On 26 March 1917, the 53rd (Welsh) Division bore the brunt of the First Battle of Gaza where the three brigades, along with the 161st (Essex) Brigade of the 54th (East Anglian) Division, had to advance across exposed ground, withstanding shrapnel, machine gun and rifle fire, to capture the Turkish fortifications. Despite gaining the advantage towards the end of the day, the British commander, Lieutenant-General Philip Chetwode called off the attack so that the division's casualties, were suffered in vain.
Between the wars
The division was disbanded after the war, along with the rest of the Territorial Force which was reformed in the 1920s as the Territorial Army, and created on a similar basis to the Territorial Force and the 53rd Division was reformed. The division saw a great change in its units between the wars.
Second World War
The Territorial Army and the 53rd (Welsh) Division, commanded by Major-General Bevil Wilson serving under Western Command, was mobilised on 1 September 1939, the day the German Army invaded Poland, and two days later the Second World War officially began. The early days of the war for the 53rd Division were spent in training the divisions' 2nd Line duplicate, the 38th (Welsh) Infantry Division, created earlier in the year, and containing many former members and much equipment, of the 53rd Division. In October, just over a month after the war began, most of the 53rd Division was sent to Northern Ireland, coming under command of British Troops Northern Ireland.

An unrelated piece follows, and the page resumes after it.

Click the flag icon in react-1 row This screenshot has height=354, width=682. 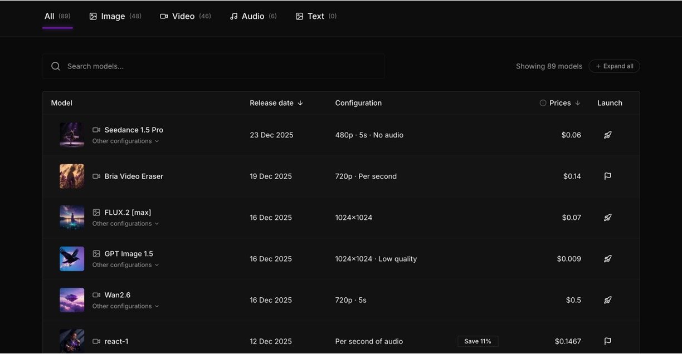click(x=607, y=341)
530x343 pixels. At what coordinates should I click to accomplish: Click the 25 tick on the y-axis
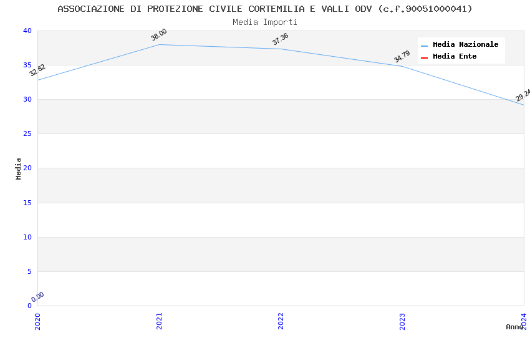pos(27,133)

After the British Expeditionary Force (BEF) fighting in France and Belgium was evacuated from Dunkirk in mid-1940, the threat grew of a possible German invasion of Northern Ireland and so the 61st Infantry Division arrived to help defend it, with the 53rd Division charged with responsibility for the southern half of Ulster and the 61st Division the northern. They were both grouped together under command of III Corps. In March 1941, the garrison was reinforced with the 5th Infantry Division, a Regular Army formation that had fought in France in 1940. The 53rd Division took part in many numerous exercises, training by battalion, brigade, division or corps level. "It was a very different 53rd Division which returned to near its own countryside in November 1941, from the comparatively untrained one which had moved to Ireland in driblets between October 1939 and April 1940." The 53rd Division, now commanded by Major-General Gerard Bucknall, returned to the Welsh Border counties again in November 1941, with the divisional HQ based in Whitchurch, Shropshire.

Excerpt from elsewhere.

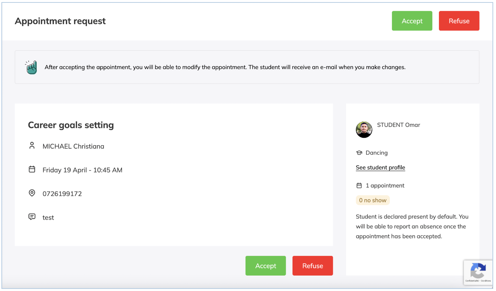Click the STUDENT Omar name
Image resolution: width=496 pixels, height=291 pixels.
tap(398, 125)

The division was again serving under Western Command. In April 1942 the division was sent to defend Kent in South-Eastern Command, under Lieutenant-General Bernard Montgomery, between 1942–1943, joining XII Corps ready to defeat a German invasion (Operation Sea Lion), serving with the 43rd (Wessex) Infantry Division and 46th Infantry Division. The 53rd Division was later earmarked to form part of the Second Army for the invasion of Europe.
In September 1942, the division received a new GOC (General Officer Commanding), Major-General Robert Knox "Bobby" Ross, an officer of the Queen's Royal Regiment (West Surrey) who arrived to replace Major-General Gerard Bucknall. Like most senior British commanders of the Second World War, he was a veteran of the Great War, where he had been awarded the Distinguished Service Order and the Military Cross. Before promotion to command of the 53rd, he had commanded the 160th Infantry Brigade and before that, the 2nd Battalion, Queen's Royal Regiment in Palestine. He commanded the 53rd (Welsh) Division until August 1945, training the division to a very high standard in England and Kent and leading it throughout the campaign in North-west Europe.
On 17 May 1942 the 53rd (Welsh) Division was reorganised, its 159th Infantry Brigade detaching to help form the 11th Armoured Division (The Black Bull), with the 31st Tank Brigade taking its place as part of an experiment with New Model Divisions (or Mixed Divisions) of one tank brigade and two infantry brigades. The experiment was abandoned in late 1943 (being judged as unsuitable for the terrain in North-western Europe) and the 31st Tank Brigade was replaced by the 71st Infantry Brigade (containing the 1st East Lancashire Regiment, 1st Oxfordshire and Buckinghamshire Light Infantry and 1st Highland Light Infantry, nicknamed the Foreign or International Brigade) from the disbanded 42nd Armoured Division, in October. The division spent the remaining period in the build-up to the invasion of Normandy in intensive training.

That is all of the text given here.